Task brief >> Search the entries for the word "each" and return every line where it is found.

### Extracted entries

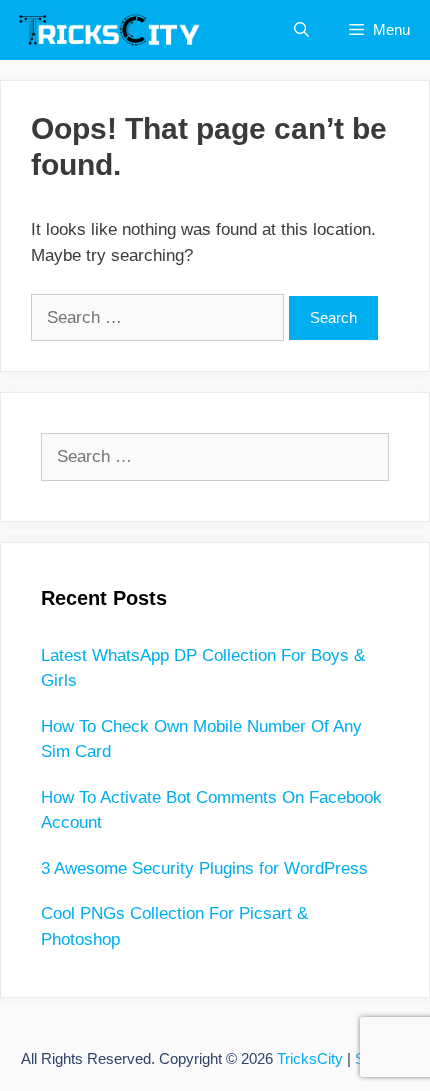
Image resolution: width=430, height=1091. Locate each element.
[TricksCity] (115, 30)
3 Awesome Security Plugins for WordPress (204, 868)
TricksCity (310, 1058)
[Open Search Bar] (301, 30)
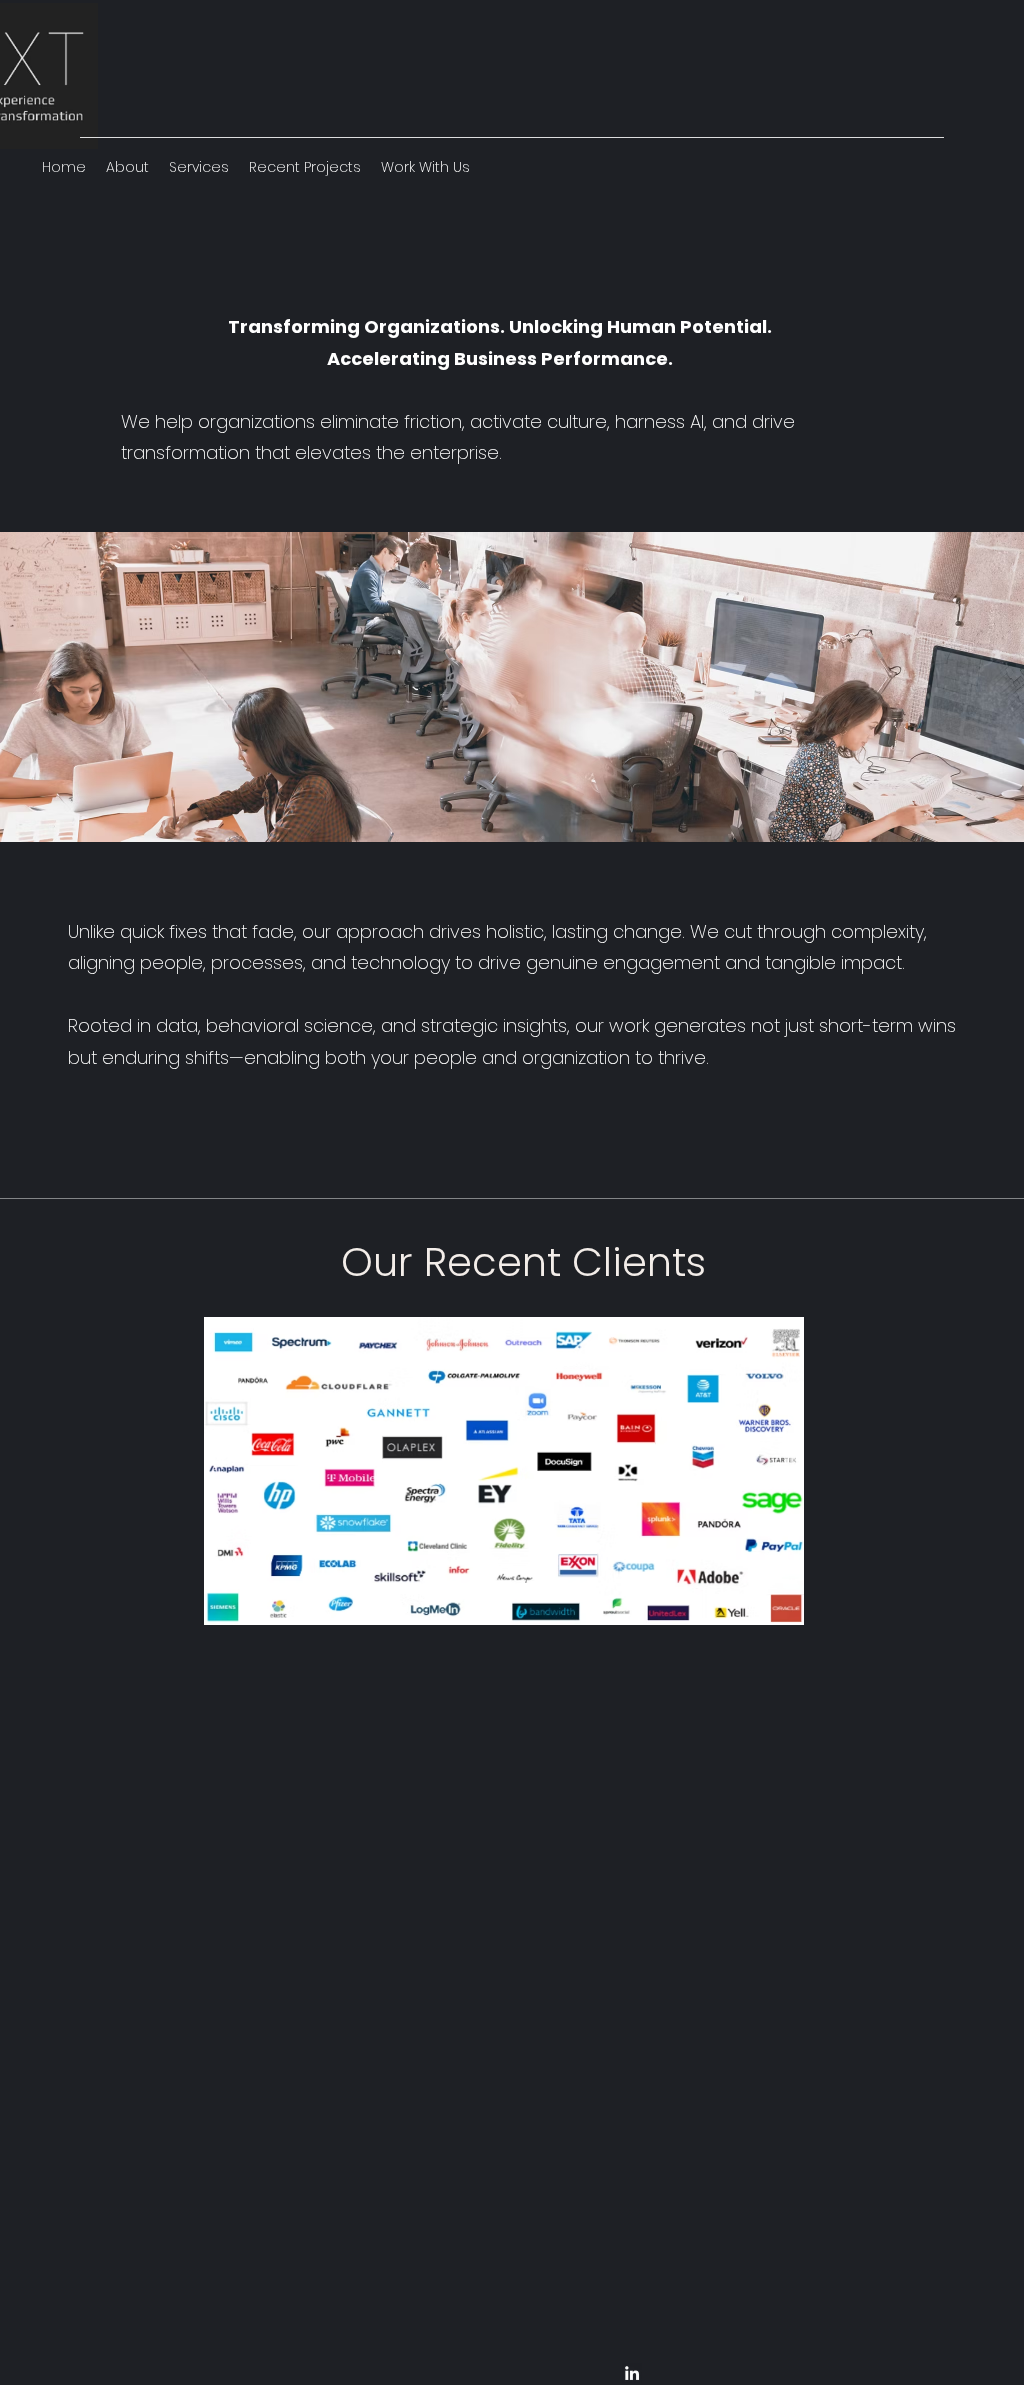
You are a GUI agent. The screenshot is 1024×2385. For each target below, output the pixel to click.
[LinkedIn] (632, 2373)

######

Solved problem >>
Image resolution: width=430, height=1091. Locate each element.
You are a GUI agent. The screenshot is 1024×2385. For each target below, output the pixel to click.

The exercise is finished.